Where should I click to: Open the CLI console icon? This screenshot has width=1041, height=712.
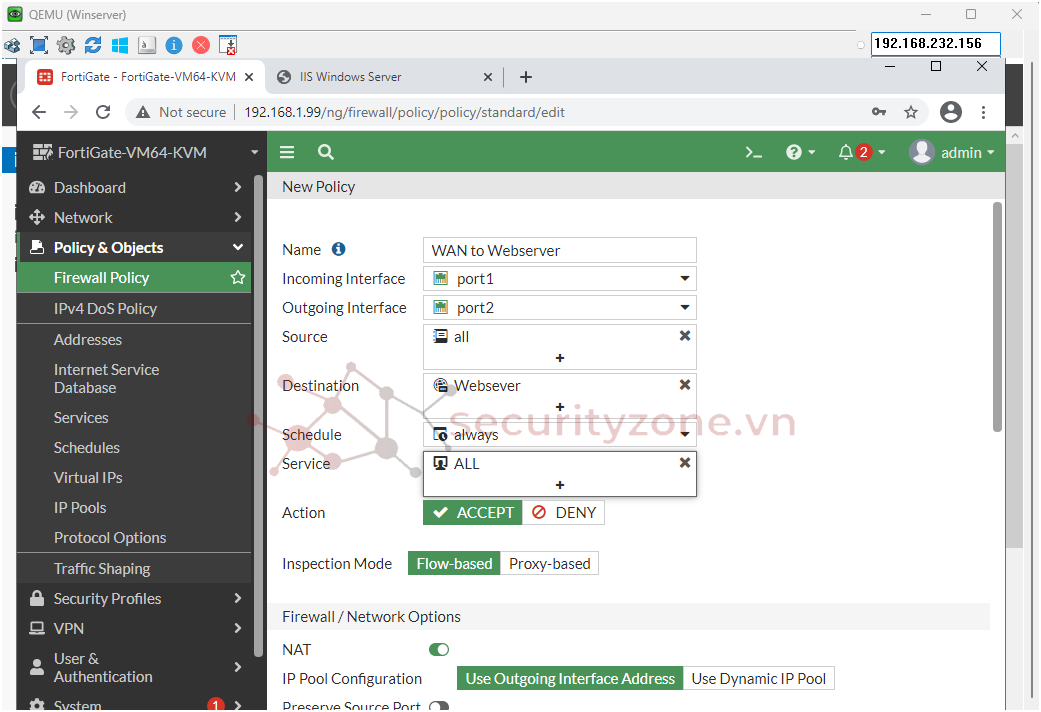pos(754,153)
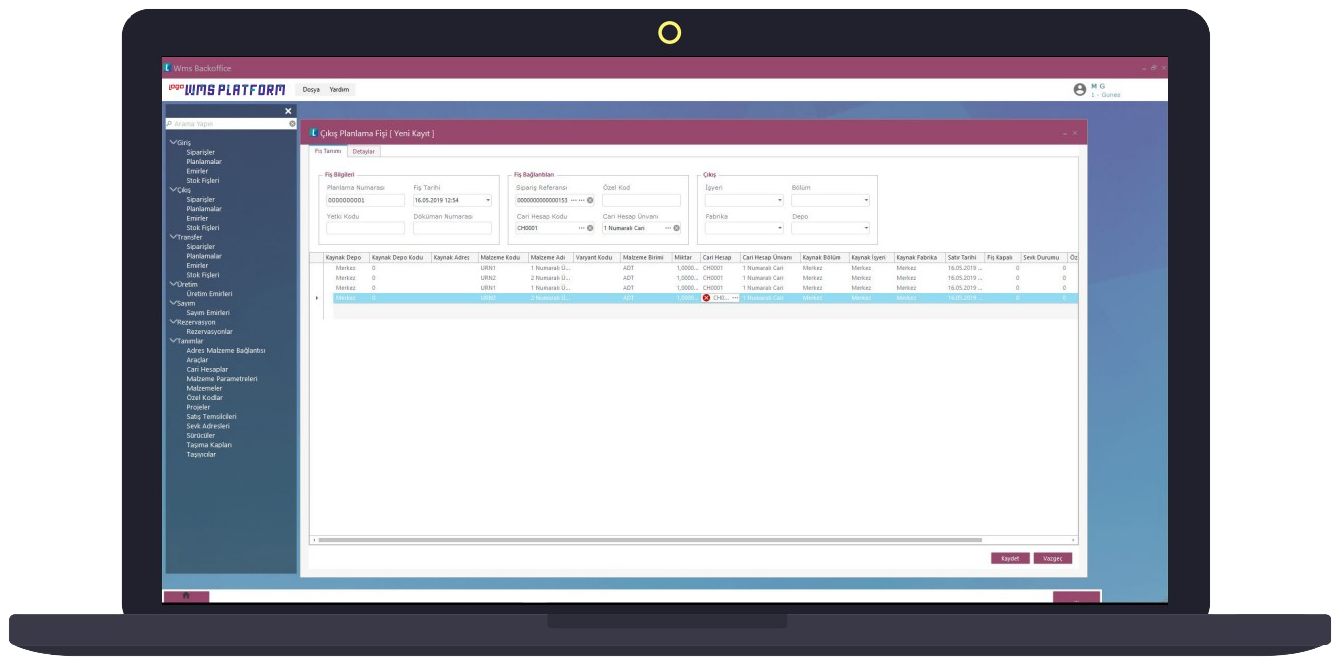Clear the Sipariş Referansı field
Viewport: 1340px width, 665px height.
590,200
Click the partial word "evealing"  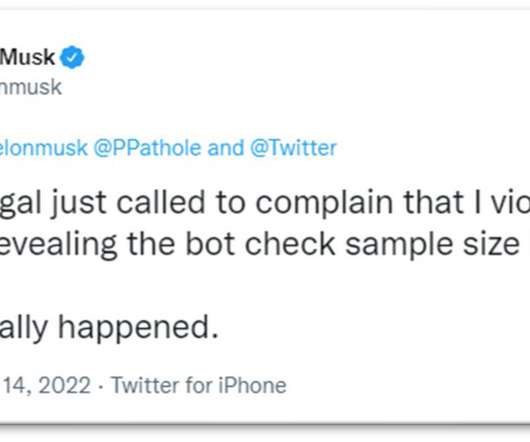pyautogui.click(x=58, y=245)
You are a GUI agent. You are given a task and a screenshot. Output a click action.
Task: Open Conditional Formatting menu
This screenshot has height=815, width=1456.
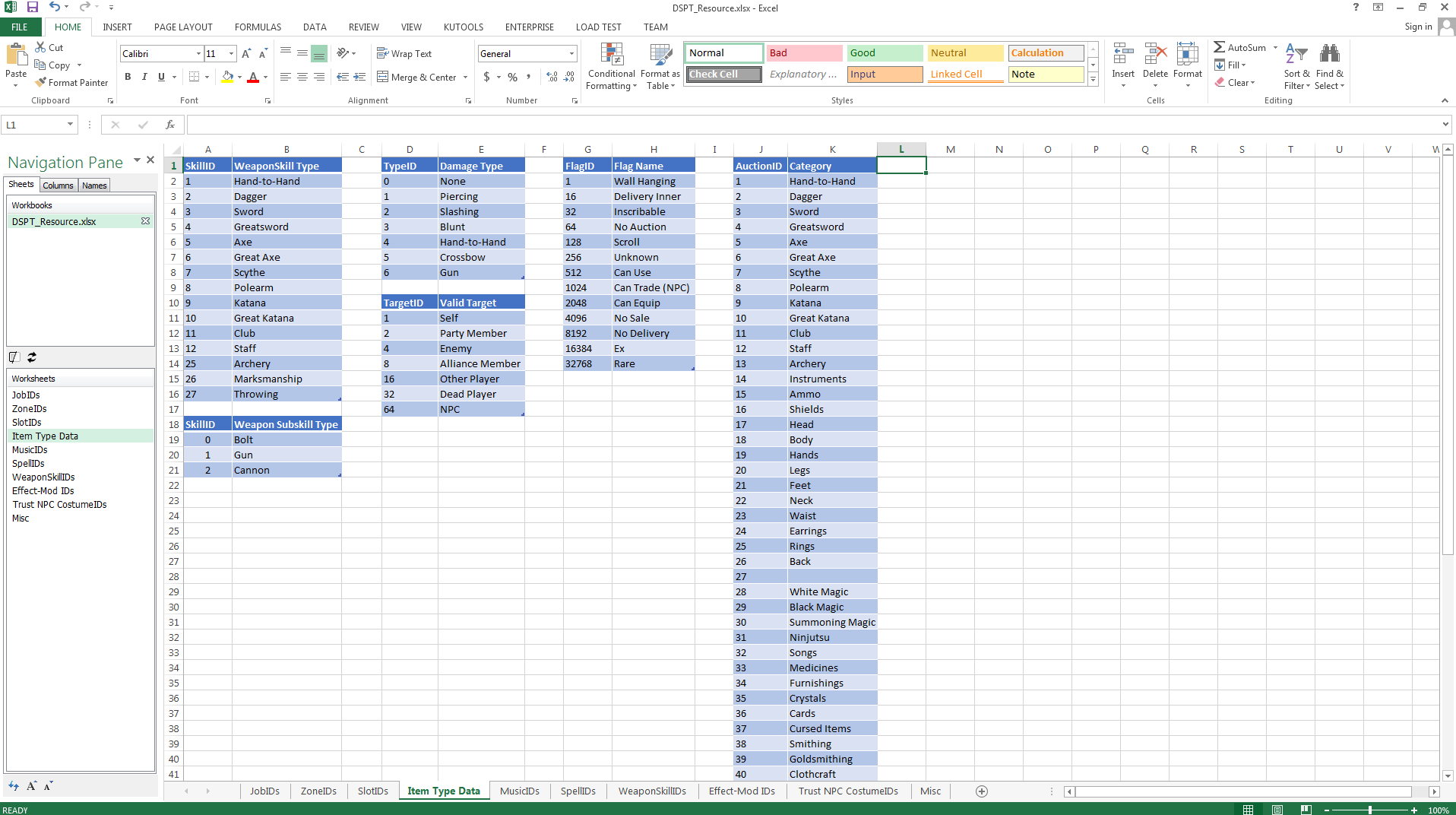tap(611, 67)
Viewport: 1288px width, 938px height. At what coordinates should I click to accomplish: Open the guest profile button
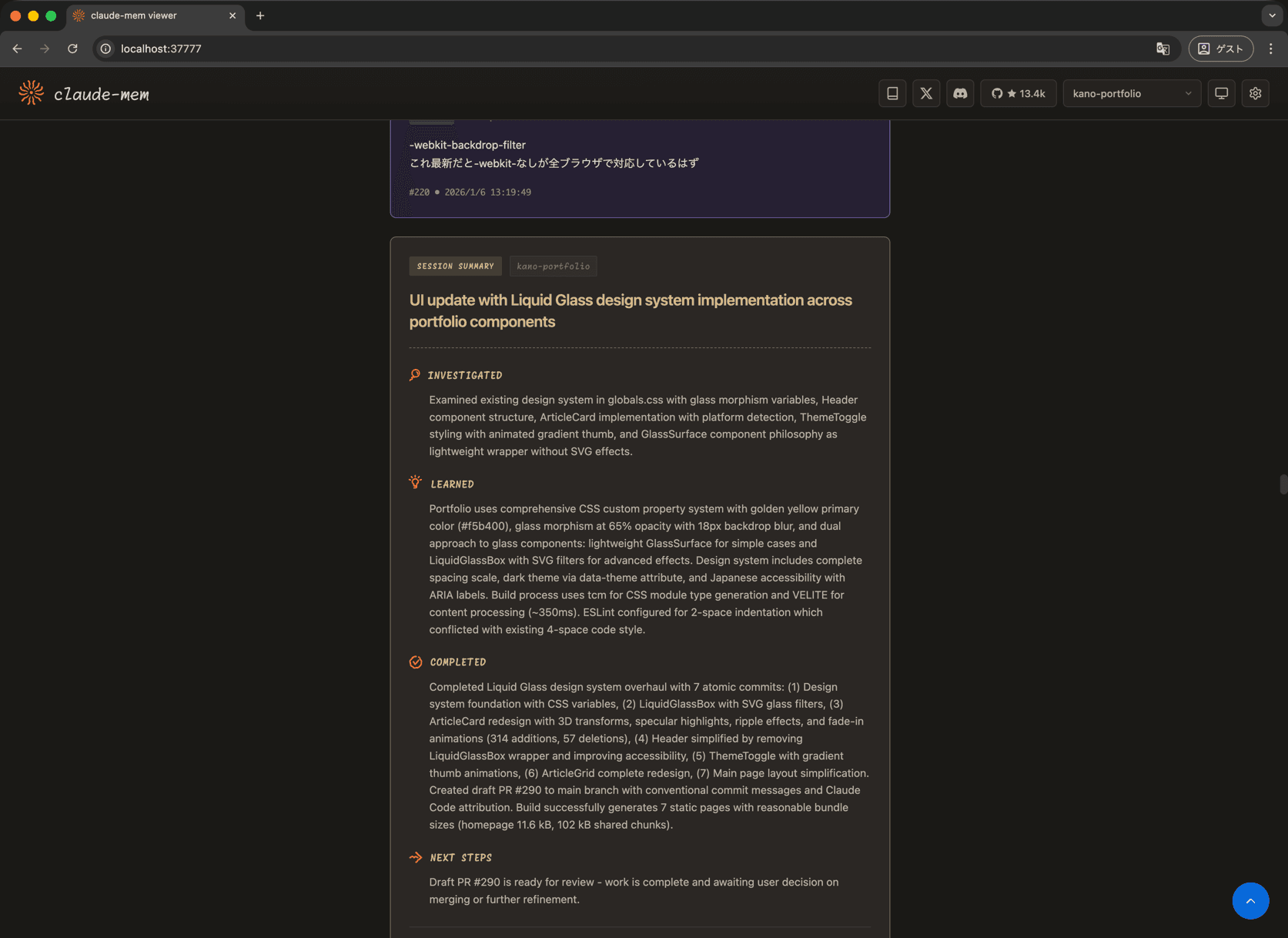coord(1220,49)
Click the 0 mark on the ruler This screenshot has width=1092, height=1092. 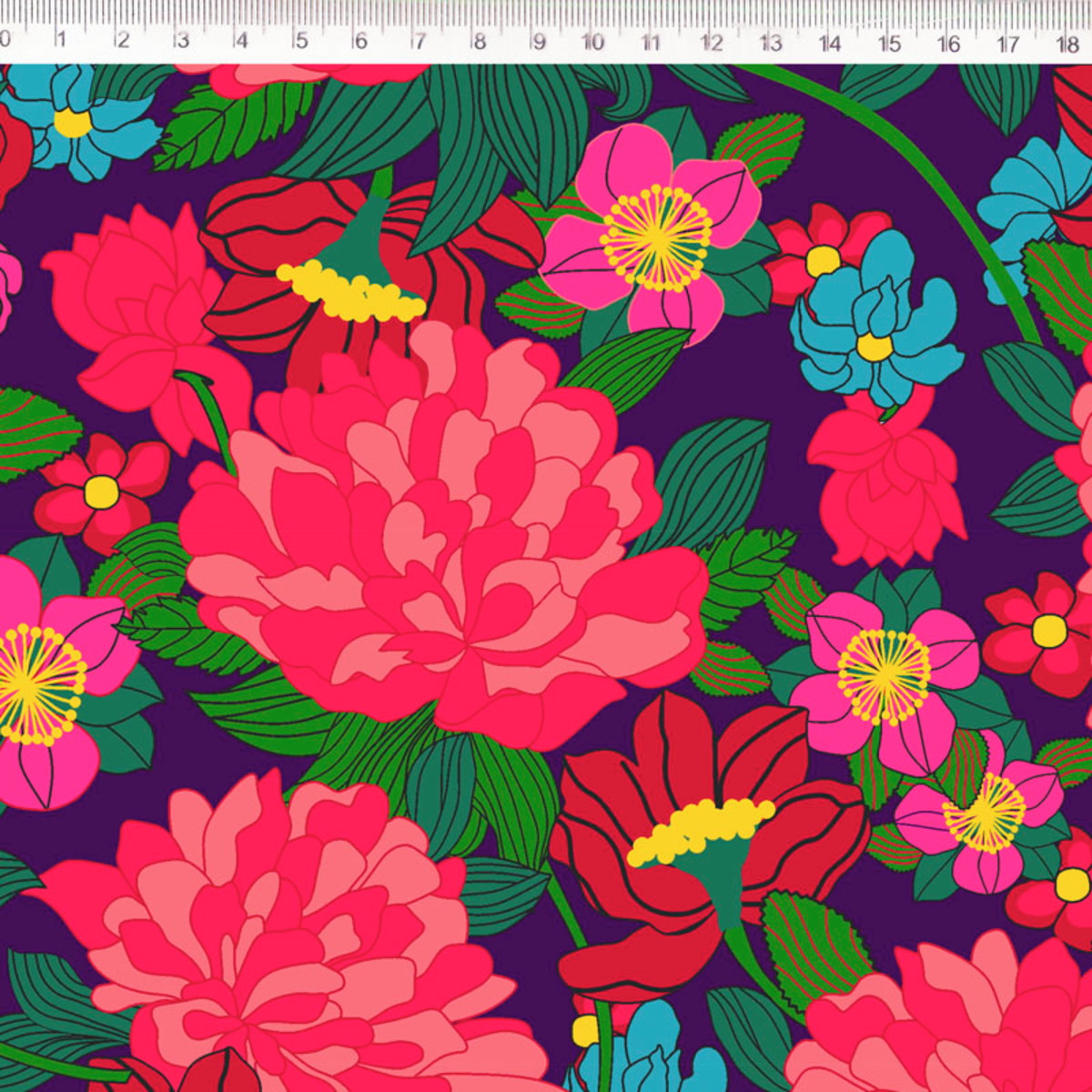click(5, 39)
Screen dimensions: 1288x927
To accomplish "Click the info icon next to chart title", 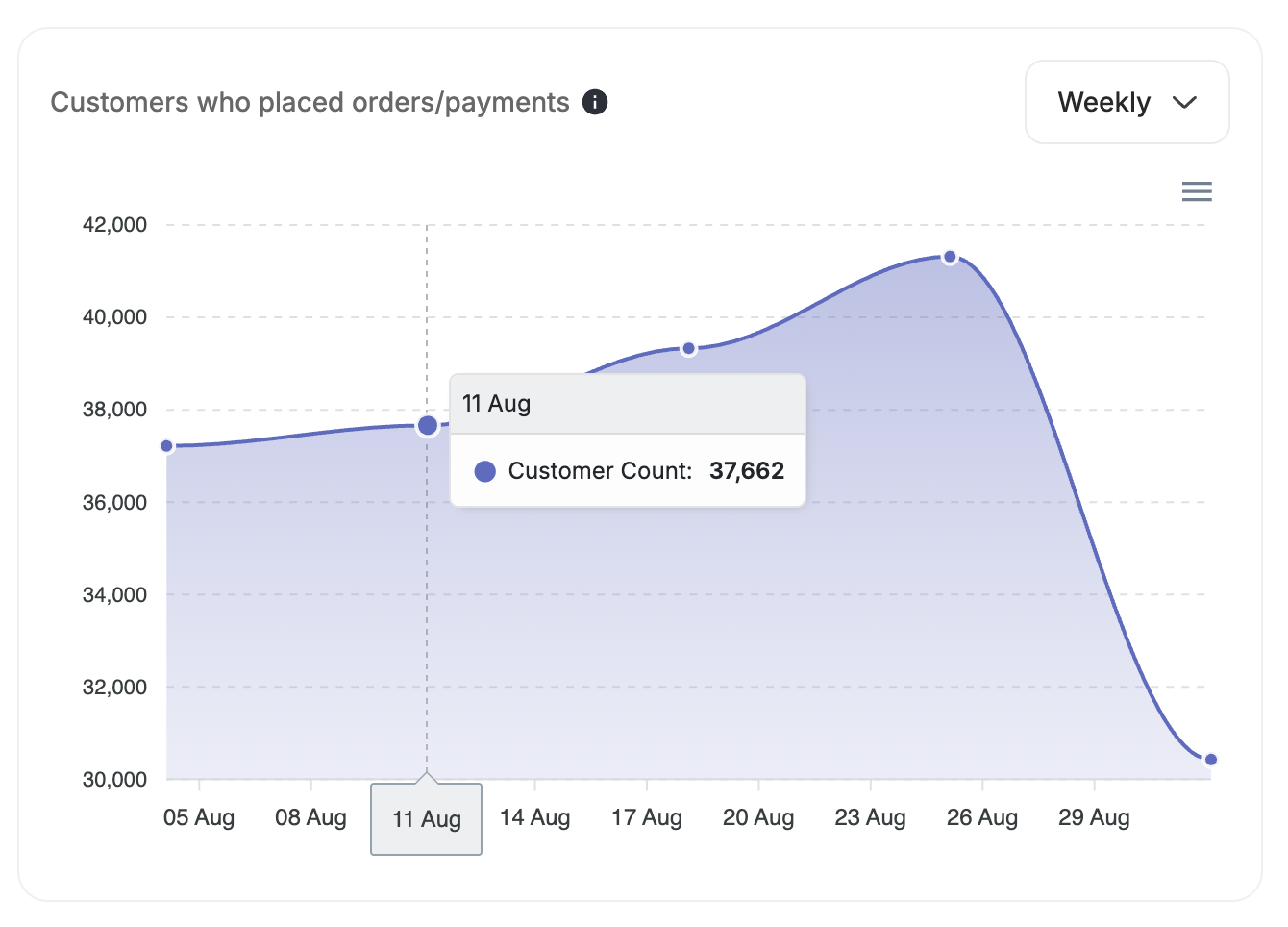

+++

_What this task involves_
Every line from the one containing "Screen dimensions: 1288x927" to the last line of the material must be returned exactly. Leave out any pictures.

_Exercise solution_
Screen dimensions: 1288x927
To accomplish "Click the info icon next to chart title", 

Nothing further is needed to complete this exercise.